Pemahaman dan kemampuan mendefinisikan khalayak tentang kata mawar inilah yang kemudian disebut perluasan bentuk atau makna sekunder oleh Barthes. Sementara sebutan khas bahasa daerah (bahasa ibu) yang digunakan untuk mawar disebut meta bahasa.
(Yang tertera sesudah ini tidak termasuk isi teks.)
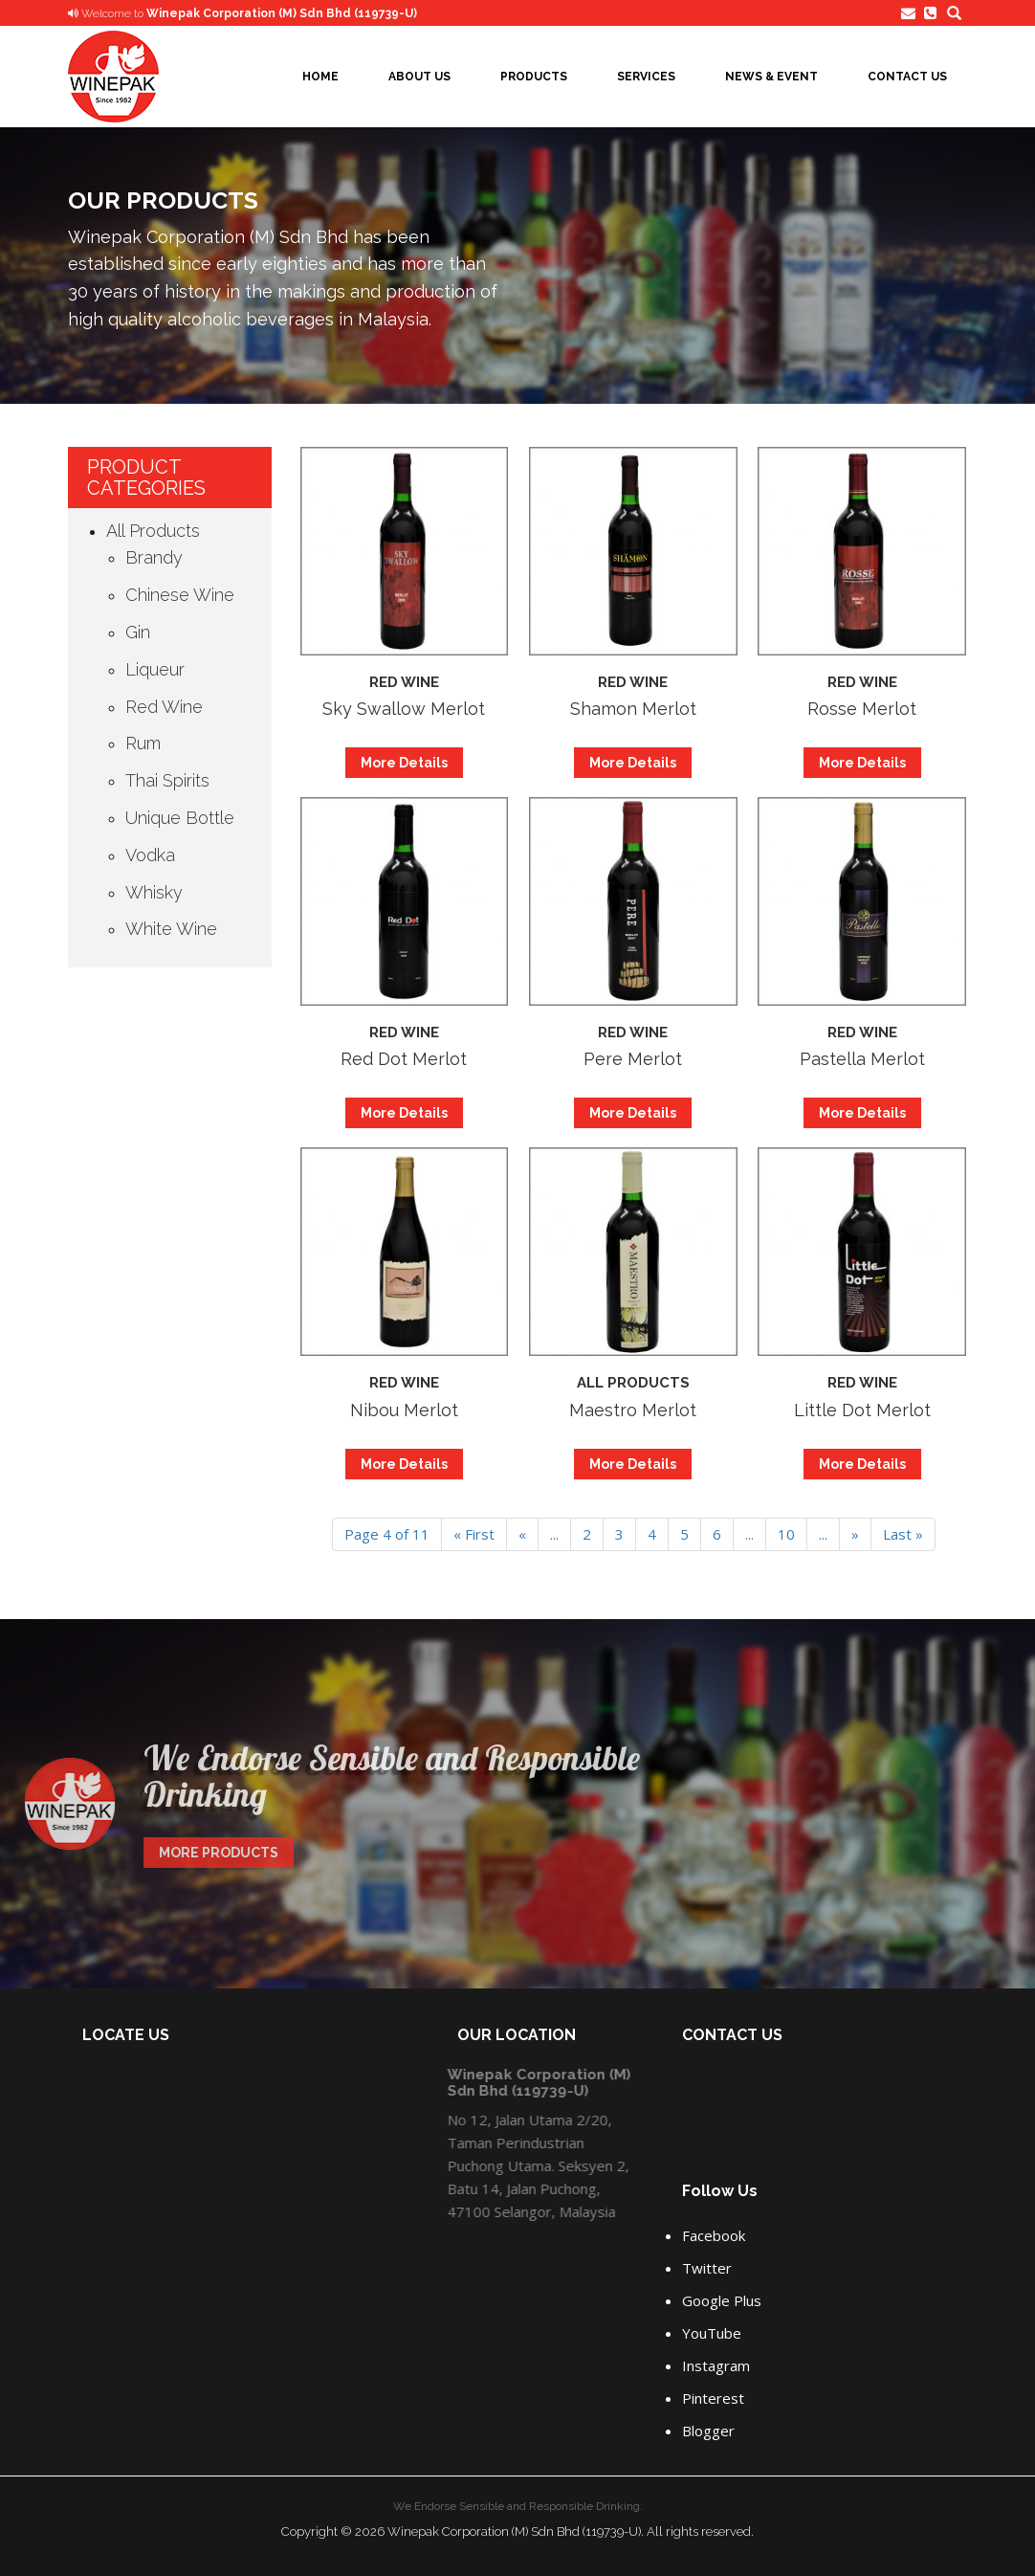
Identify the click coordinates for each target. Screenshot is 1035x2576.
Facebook (713, 2235)
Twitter (707, 2267)
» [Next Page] (855, 1533)
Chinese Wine (179, 595)
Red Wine (164, 707)
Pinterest (713, 2398)
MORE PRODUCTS (212, 1852)
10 (786, 1533)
Tertegun itu telah usai. Kini kembali pada kelengangan yang hendak saya ceritakan. Kelengan itu sebenarnya tidak benar-benar dalam keadaan lengang. Loh bagaimana bisa? Pasalnya dalam kurun waktu empat hari itu nyatanya saya menemukan diri tetap menulis. Menulis satu-dua paragraf yang terfokus guna membayar utang tulisan di grup sebelah.
Kalau tidak percaya, silakan anda cek sendiri di aplikasi note yang ada di smartphone saya. Masih kekeh belum percaya? Silakan chat, nanti saya kirimkan screenshotnya via WhatsApp. Heuheu
Anehnya itu, kalau biasanya saya merasa tidak punya beban karena malas, menunda dan sengaja lupa untuk tidak menulis namun sekarang rasa-rasanya justru sebaliknya. Tidak menulis sehari saja rasanya menjalani aktivitas keseharian pun merasa kurang ngeh dan ada yang mengganjal, sebab ada satu hasrat yang belum terlampiaskan.
Semoga perasaan tidak ngeh dan mengganjal karena tidak menulis itu menjadi suatu tanda. Terdapat sesuatu hal yang menggembirakan di ujung perjuangannya.